Pearl Jam and Nirvana having done their part to bring alternative edge to 90’s mainstream, Green Day and Dave Matthews Band swooped in just after Neverland and Ten to further atomized the scene. Each at the top of their own alt-genre, Green Day’s Dookie (1994) heralding an era of mainstream pop-punk while Dave Matthews Band “chilled” the mainstream with their seven-times platinum album Crash (1996). Radio is far more diverse these days, and for that we can thank all of the aforementioned. But Bracket Madness means there can only be one Greatest Artist of the 90s. Who should it be?

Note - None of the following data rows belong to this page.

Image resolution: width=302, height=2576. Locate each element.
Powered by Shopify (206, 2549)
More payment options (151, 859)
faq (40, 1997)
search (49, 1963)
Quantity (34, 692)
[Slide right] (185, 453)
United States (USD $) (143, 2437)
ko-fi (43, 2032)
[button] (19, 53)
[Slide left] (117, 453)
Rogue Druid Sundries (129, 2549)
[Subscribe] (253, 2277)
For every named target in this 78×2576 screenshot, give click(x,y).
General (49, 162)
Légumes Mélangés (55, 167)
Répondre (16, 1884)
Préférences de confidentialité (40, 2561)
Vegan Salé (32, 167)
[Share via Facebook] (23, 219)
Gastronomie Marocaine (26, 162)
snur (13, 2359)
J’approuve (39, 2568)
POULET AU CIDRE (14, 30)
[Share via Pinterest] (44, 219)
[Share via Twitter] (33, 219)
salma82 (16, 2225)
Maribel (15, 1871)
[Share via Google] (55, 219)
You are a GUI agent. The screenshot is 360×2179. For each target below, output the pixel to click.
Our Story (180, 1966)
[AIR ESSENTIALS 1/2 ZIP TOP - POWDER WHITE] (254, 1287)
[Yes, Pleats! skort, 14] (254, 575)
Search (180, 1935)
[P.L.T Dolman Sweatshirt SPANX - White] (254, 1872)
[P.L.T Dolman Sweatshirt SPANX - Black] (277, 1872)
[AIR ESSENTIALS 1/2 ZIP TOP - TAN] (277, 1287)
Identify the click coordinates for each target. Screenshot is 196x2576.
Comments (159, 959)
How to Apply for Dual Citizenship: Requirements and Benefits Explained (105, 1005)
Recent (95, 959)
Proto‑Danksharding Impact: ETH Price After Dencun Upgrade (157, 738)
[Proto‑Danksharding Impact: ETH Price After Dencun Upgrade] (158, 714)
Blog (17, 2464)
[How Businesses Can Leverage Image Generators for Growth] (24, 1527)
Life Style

Green Day started out as just a beloved pop punk outfit from Northern California, eyes heavy in eye-liner and their jackets sewn thick with patches, singing about how “When masturbation’s lost it’s fun, you’re f***ing lonely.” But by the time MTV picked up “Longview” and Dookie debuted on Reprise, all bets were off. They were screaming all those unforgettables through your parent’s televisions and they were winning arm-fulls worth of Grammys, too. Whereas Pearl Jam and Nirvana stewed in their teen spirit, Green Day had fun with it. Billie Joe Armstrong and his crew channeled their angst into catchy three-chord pop punk songs like “Basket Case” and “Brain Stew” that were anthemic enough to inspire sing-a-longs, but noisy enough to keep the parents away. Which was cool. And still is. These days, the guys are producing Broadway plays and sitting as judges on American Idol, but we still hear “Brain Stew” every time we turn on that alt-rock radio station. And to be sure, nary a life change has been let past since 1997 without that ceremonial playing of “Good Riddance.”
Laid back doesn’t have to be so easy. Led by Dave himself on the acoustic guitars and vocals, Dave Matthews Band fold jazz and funk and rock into laid-back rock songs that generally run longer than your average three-minute radio hit but shorter than, say, a full-fledged Phish jam. And so unlike jam bands past, they were able to fill arenas and earn regular rotation on the radio. They are also famed for their long and meandering shows, and the chilled out fans who attend. Like Deadheads before them, DMB fans trade bootlegs of live sets; but they buy the studio albums, too, and so many of them that Crash debuted at number two on the charts and soon thereafter went platinum. These guys aren’t your parent’s jam band, but you’re parents might like them anyways.